HOW TO COMPLETE THIS TASK: With the images removed, write out each record exactly as given.

------ RECORDS TO PROCESS

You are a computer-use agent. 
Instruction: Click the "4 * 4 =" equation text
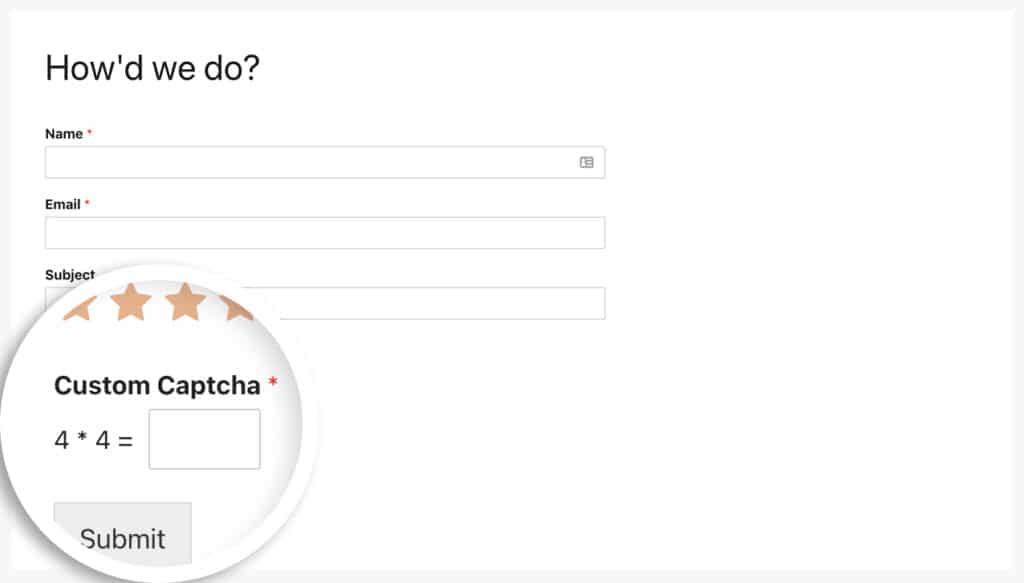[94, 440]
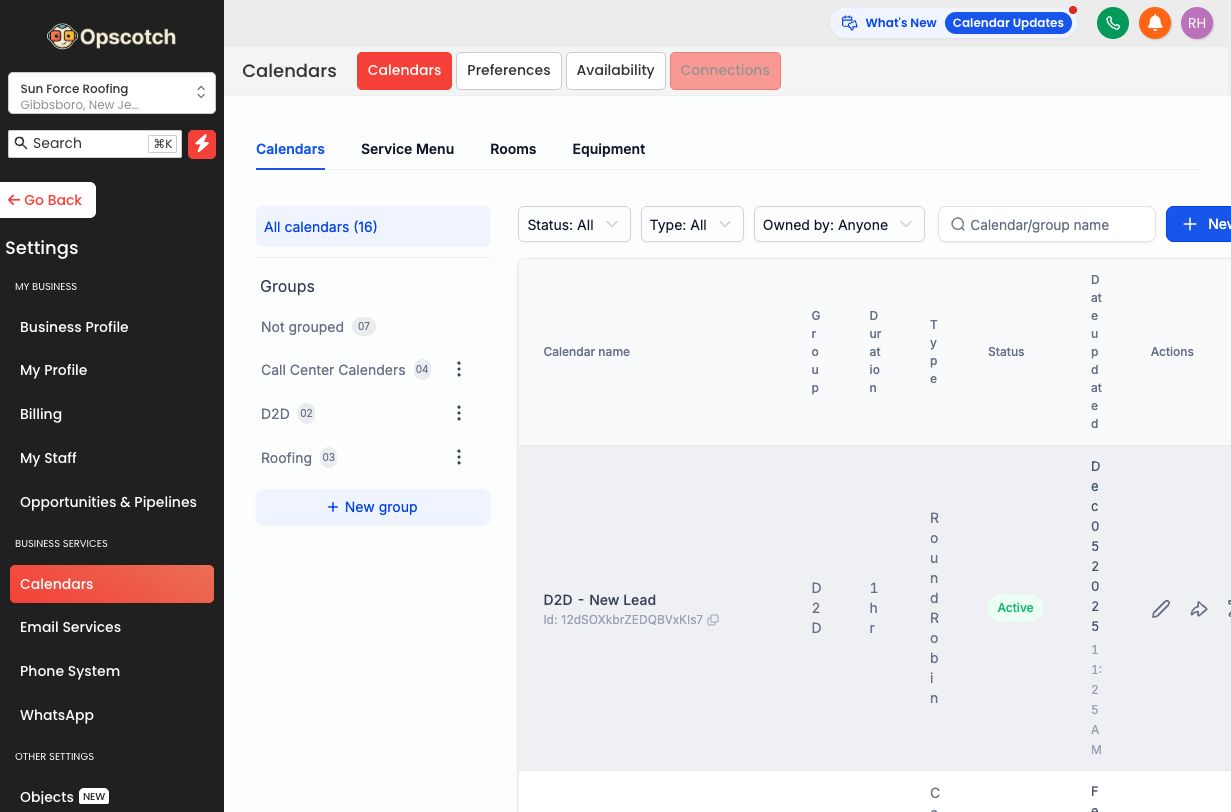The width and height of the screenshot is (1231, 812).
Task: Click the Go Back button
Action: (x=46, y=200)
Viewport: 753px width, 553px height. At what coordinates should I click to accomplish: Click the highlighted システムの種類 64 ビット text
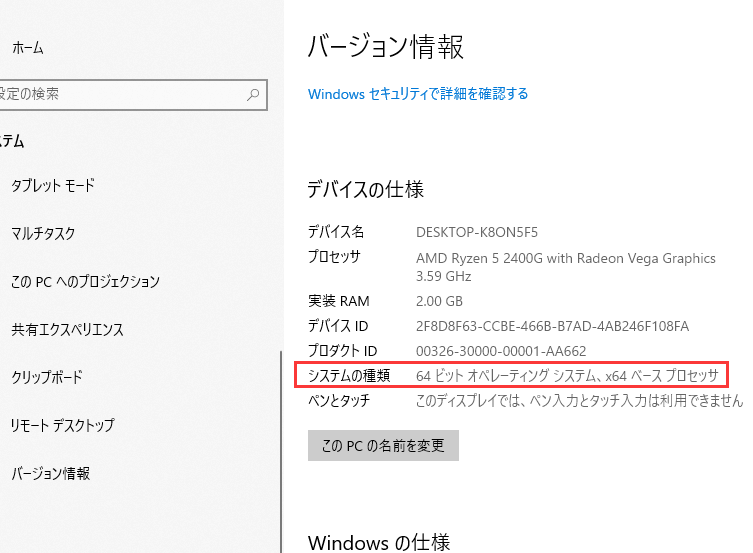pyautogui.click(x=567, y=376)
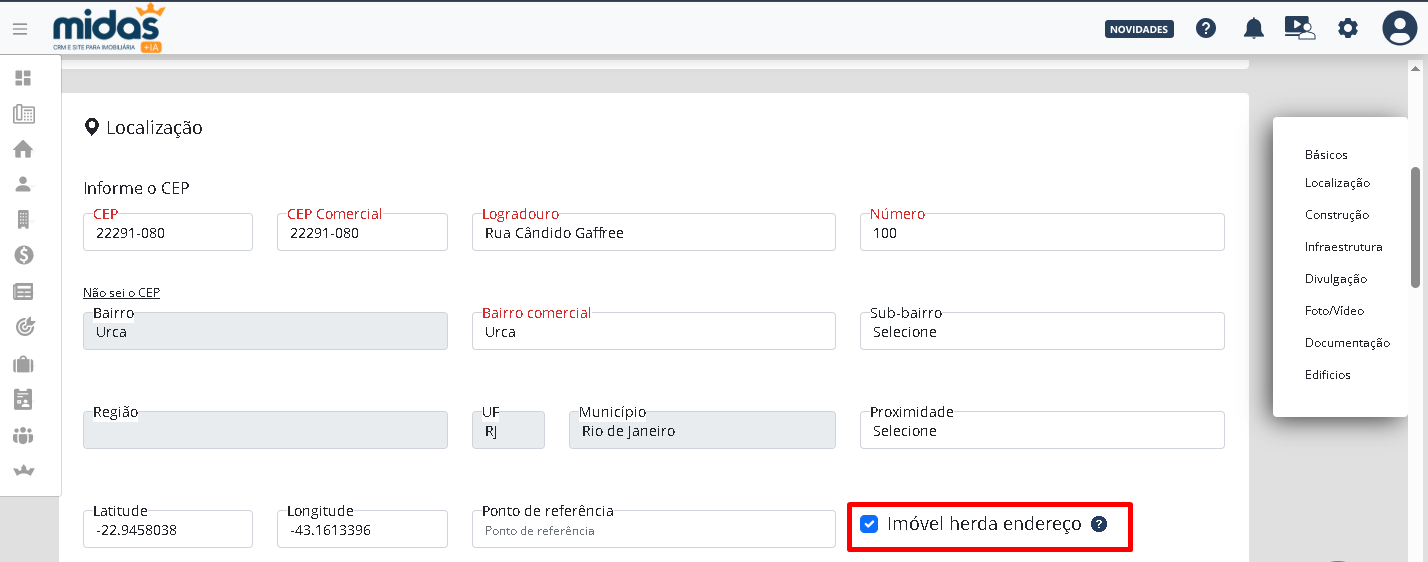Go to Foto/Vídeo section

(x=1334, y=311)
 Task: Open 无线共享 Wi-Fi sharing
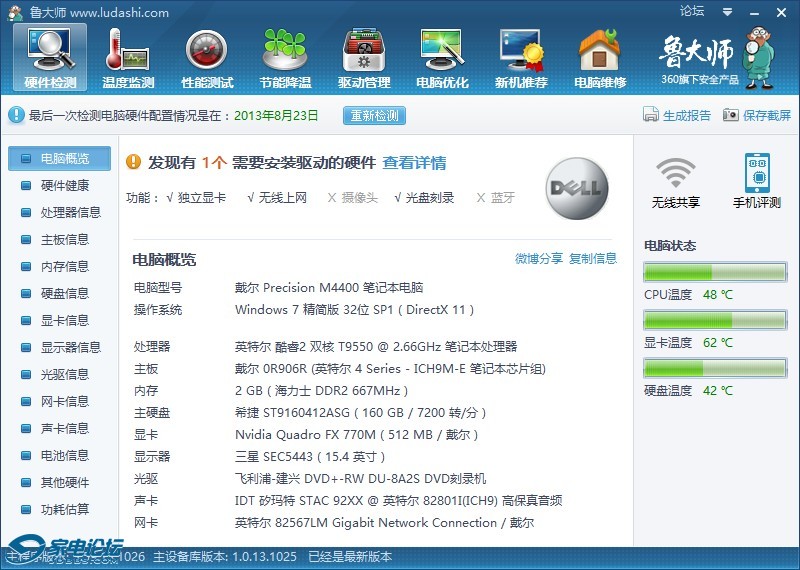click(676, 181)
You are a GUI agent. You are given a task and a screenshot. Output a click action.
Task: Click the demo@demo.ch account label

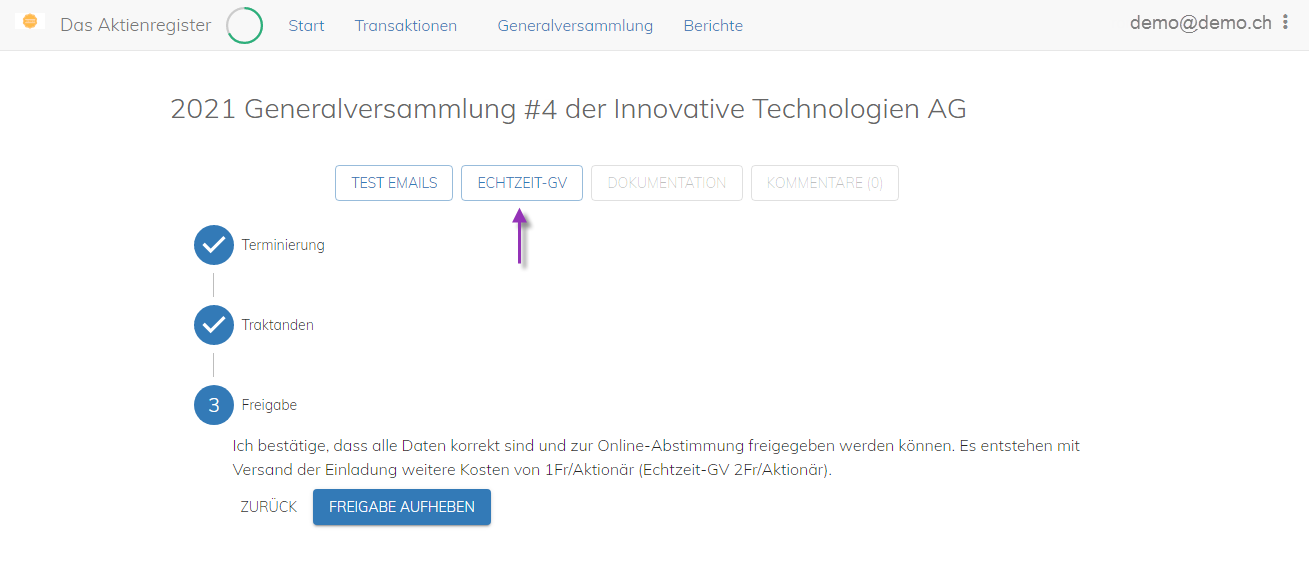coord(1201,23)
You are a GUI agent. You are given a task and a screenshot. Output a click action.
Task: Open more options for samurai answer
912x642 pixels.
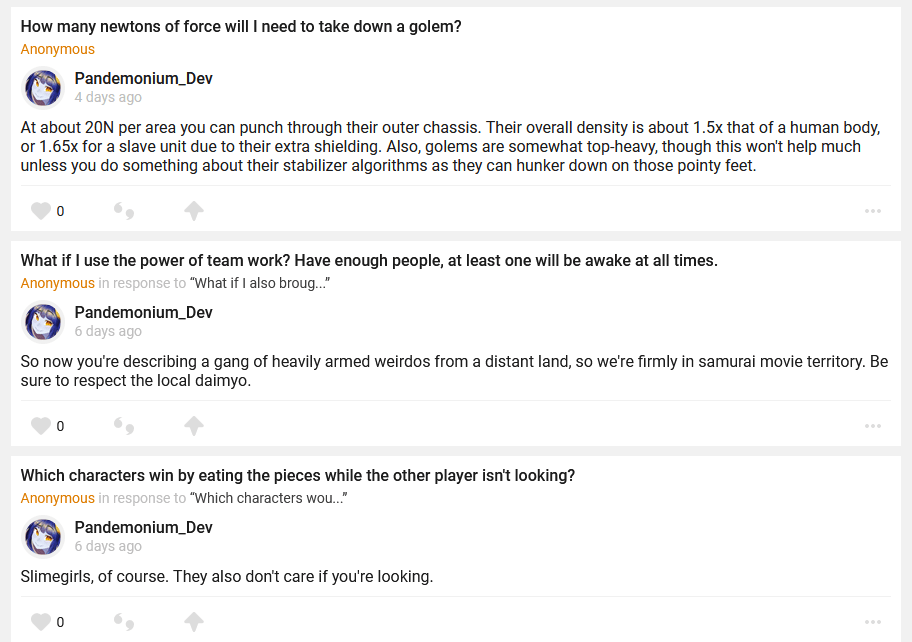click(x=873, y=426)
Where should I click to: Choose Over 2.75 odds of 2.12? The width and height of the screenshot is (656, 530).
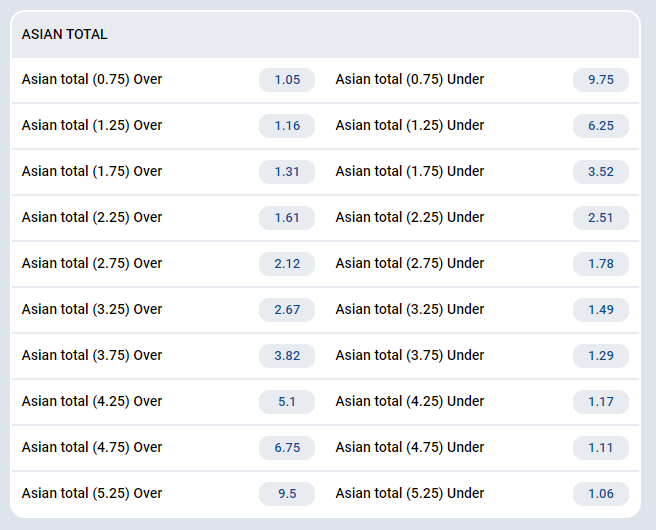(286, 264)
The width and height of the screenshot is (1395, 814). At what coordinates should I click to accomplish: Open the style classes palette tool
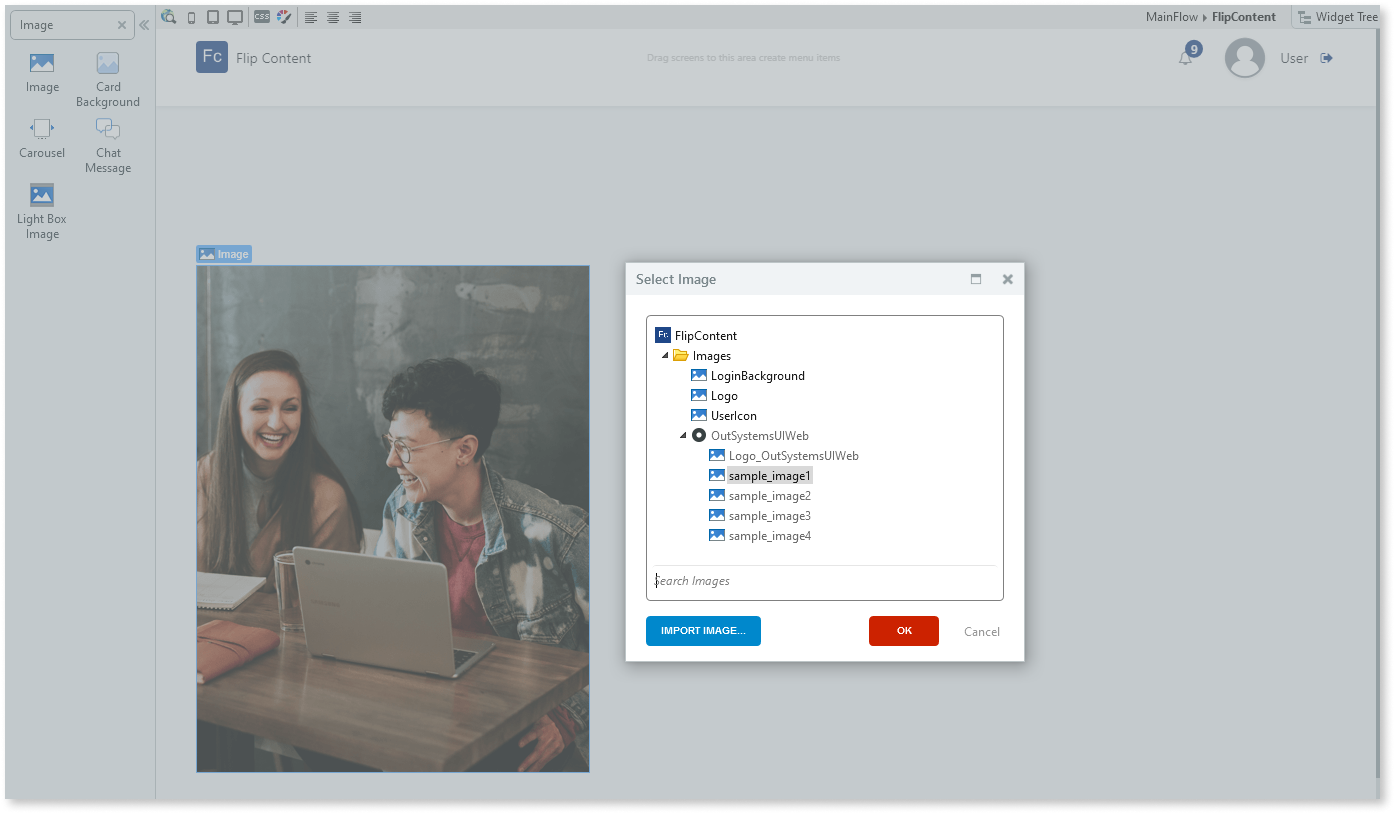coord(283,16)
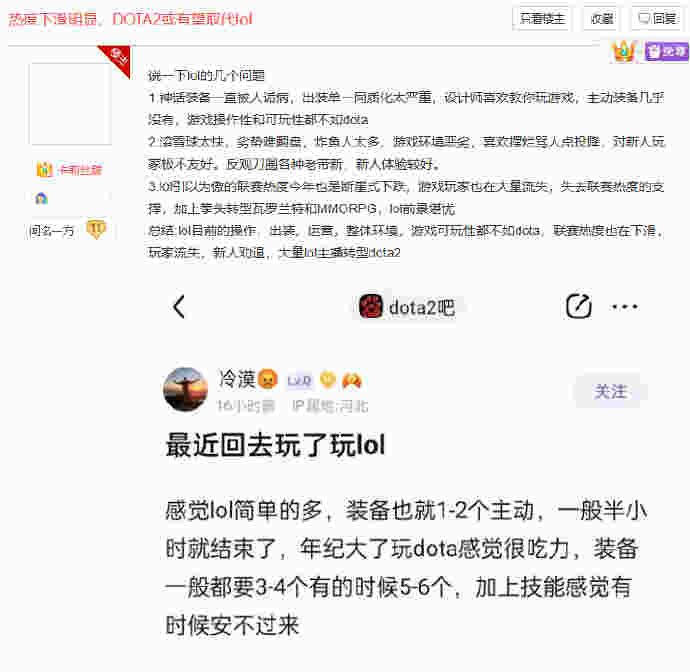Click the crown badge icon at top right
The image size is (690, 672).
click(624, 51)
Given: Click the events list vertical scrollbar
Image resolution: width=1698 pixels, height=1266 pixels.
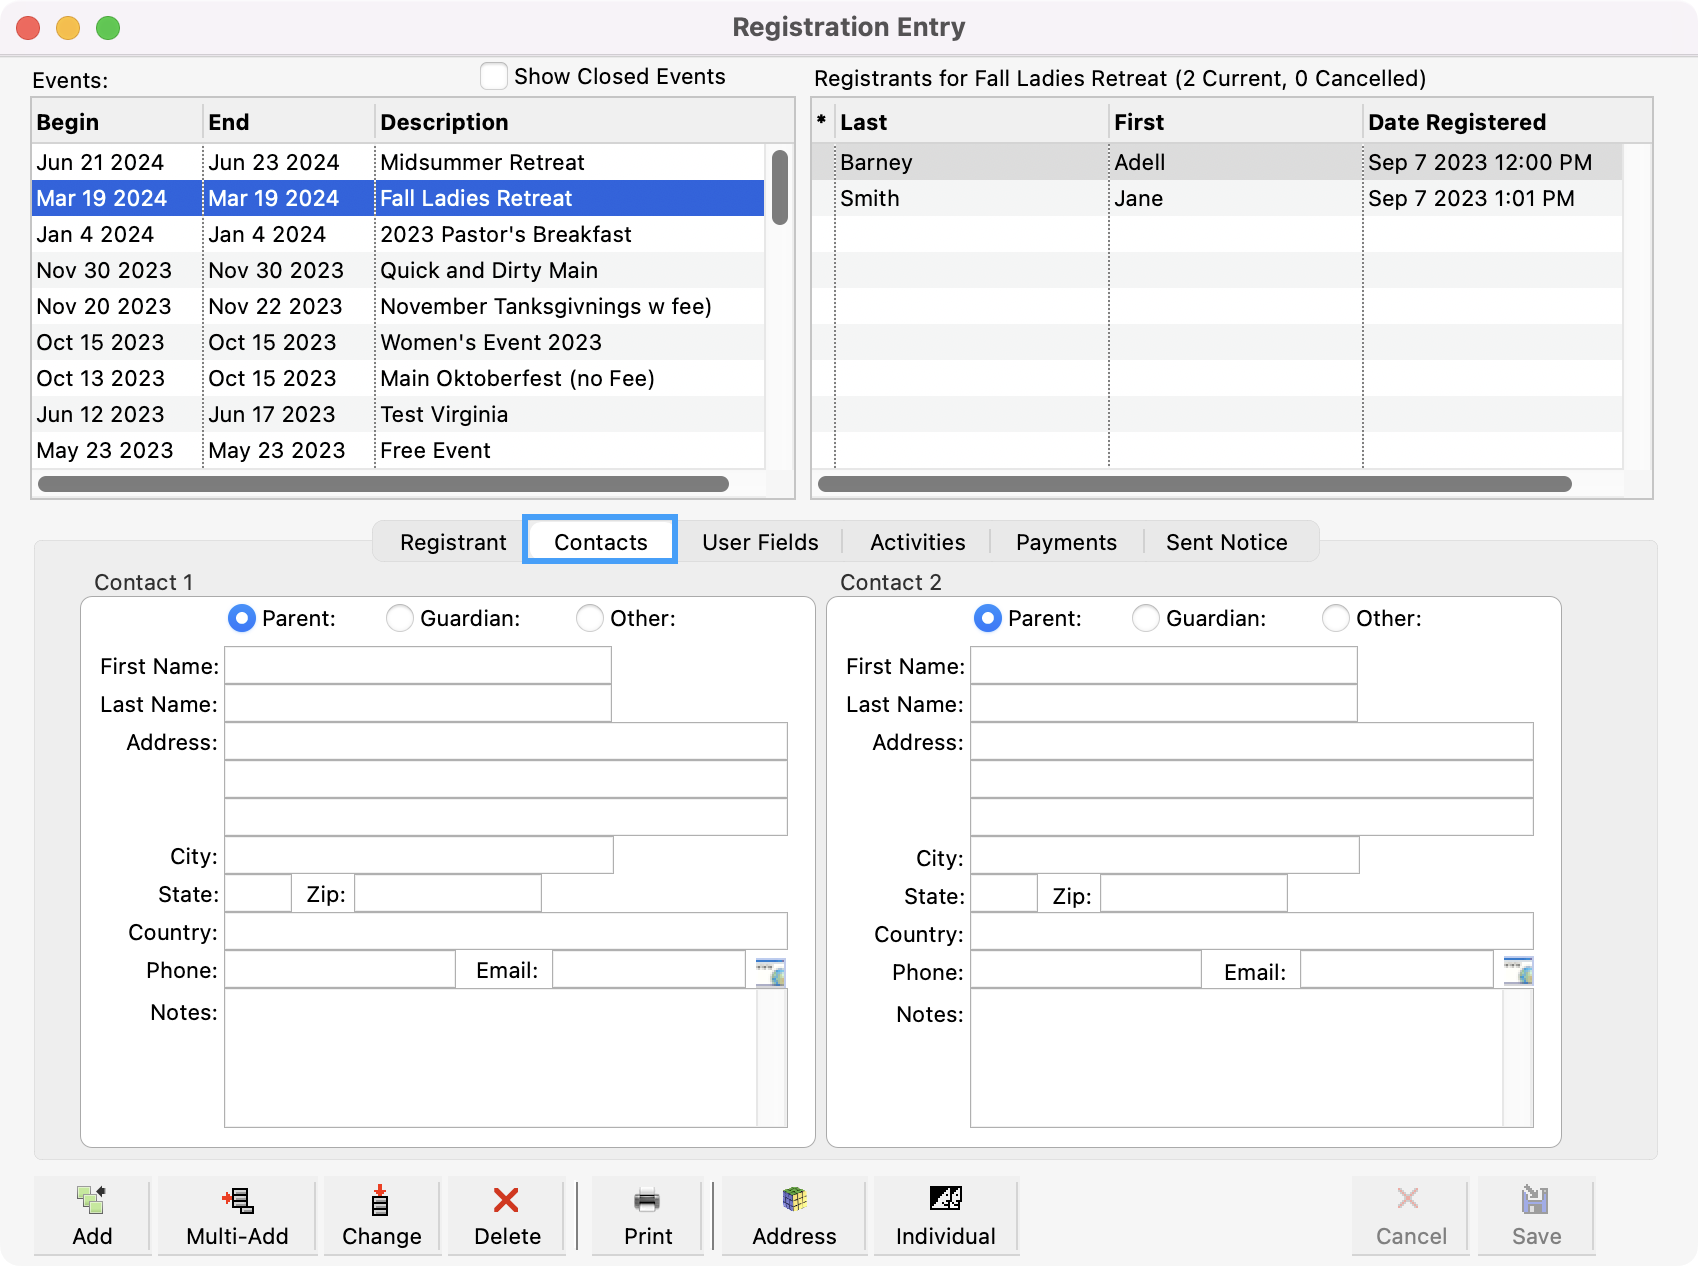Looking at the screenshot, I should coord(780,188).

------------

ANSWER TO THE PROBLEM:
You are a computer-use agent. 
Instruction: Click the "4 * 4 =" equation text
[94, 440]
The width and height of the screenshot is (1231, 812).
Task: Click the Go Back button
Action: (x=46, y=200)
Viewport: 753px width, 553px height. At what coordinates should I click to accomplish: Click the highlighted システムの種類 64 ビット text
pyautogui.click(x=567, y=376)
Go to Foto/Vídeo section

(x=1334, y=311)
 Task: Open 无线共享 Wi-Fi sharing
click(676, 181)
You are a GUI agent. You are given a task and a screenshot. Output a click action.
Task: Click the demo@demo.ch account label

coord(1201,23)
You are a GUI agent. You are given a task and a screenshot. Output a click action.
Task: Open more options for samurai answer
912x642 pixels.
click(x=873, y=426)
Where should I click to: Choose Over 2.75 odds of 2.12? The width and height of the screenshot is (656, 530).
(286, 264)
The width and height of the screenshot is (1395, 814). At what coordinates should I click to accomplish: Open the style classes palette tool
coord(283,16)
Click the crown badge icon at top right
The image size is (690, 672).
click(624, 51)
Given: Click the events list vertical scrollbar
Image resolution: width=1698 pixels, height=1266 pixels.
Looking at the screenshot, I should coord(780,188).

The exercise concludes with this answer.